» **INPUT MATERIAL**:
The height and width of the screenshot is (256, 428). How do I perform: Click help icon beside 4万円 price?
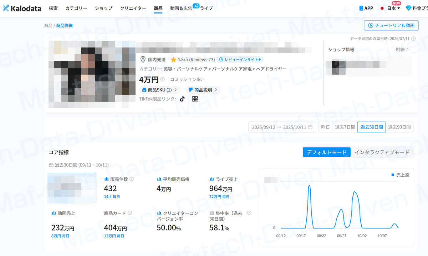pyautogui.click(x=163, y=79)
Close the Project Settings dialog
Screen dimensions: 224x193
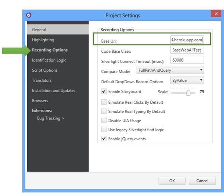pos(216,14)
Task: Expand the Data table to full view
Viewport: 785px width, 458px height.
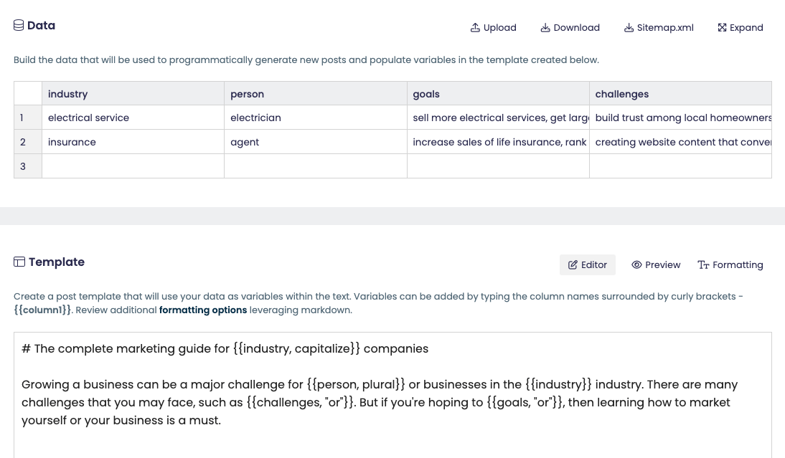Action: pyautogui.click(x=740, y=27)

» **WHAT YOU ARE ASKED TO DO**: Could the material above be given again exactly, pictures excluded?

» **TASK RESULT**:
The height and width of the screenshot is (256, 428). How do I perform: Click help icon beside 4万円 price?
pyautogui.click(x=163, y=79)
Close the Project Settings dialog
Screen dimensions: 224x193
pos(216,14)
Task: Expand the Data table to full view
Viewport: 785px width, 458px height.
Action: pyautogui.click(x=740, y=27)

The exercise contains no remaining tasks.